→ Consegna
Per favore, riporta ogni riga dell'elenco che contiene la stringa "width", tenendo conto di maiuscole e minuscole.

┌─ Dati forniti

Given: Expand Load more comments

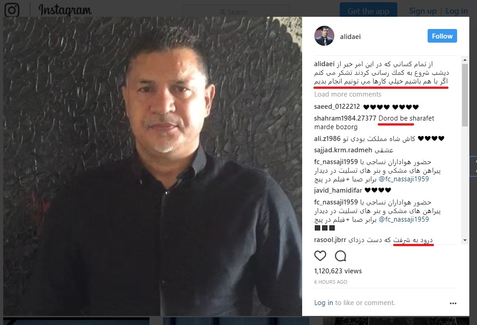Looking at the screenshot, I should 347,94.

└─
┌─ Dati forniti

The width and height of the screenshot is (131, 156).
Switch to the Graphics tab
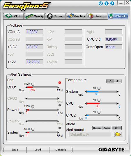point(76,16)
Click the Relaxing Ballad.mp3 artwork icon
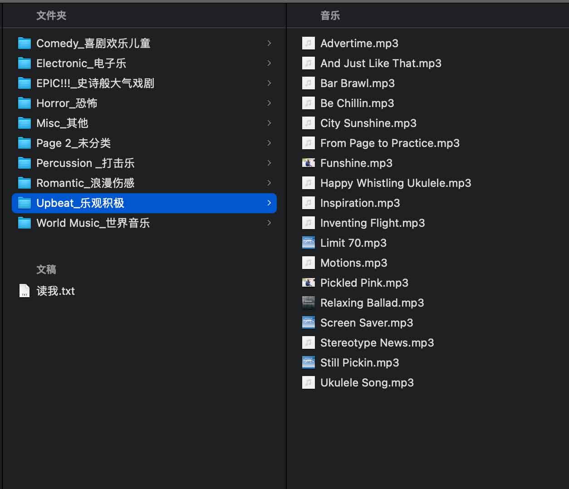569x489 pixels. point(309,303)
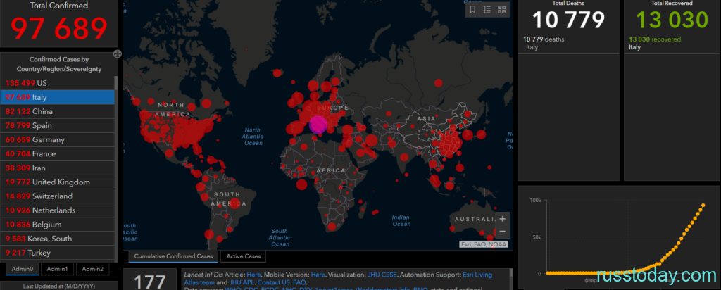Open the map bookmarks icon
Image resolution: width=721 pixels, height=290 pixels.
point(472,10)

└─

→ Risposta
The width and height of the screenshot is (131, 156).
Image resolution: width=721 pixels, height=290 pixels.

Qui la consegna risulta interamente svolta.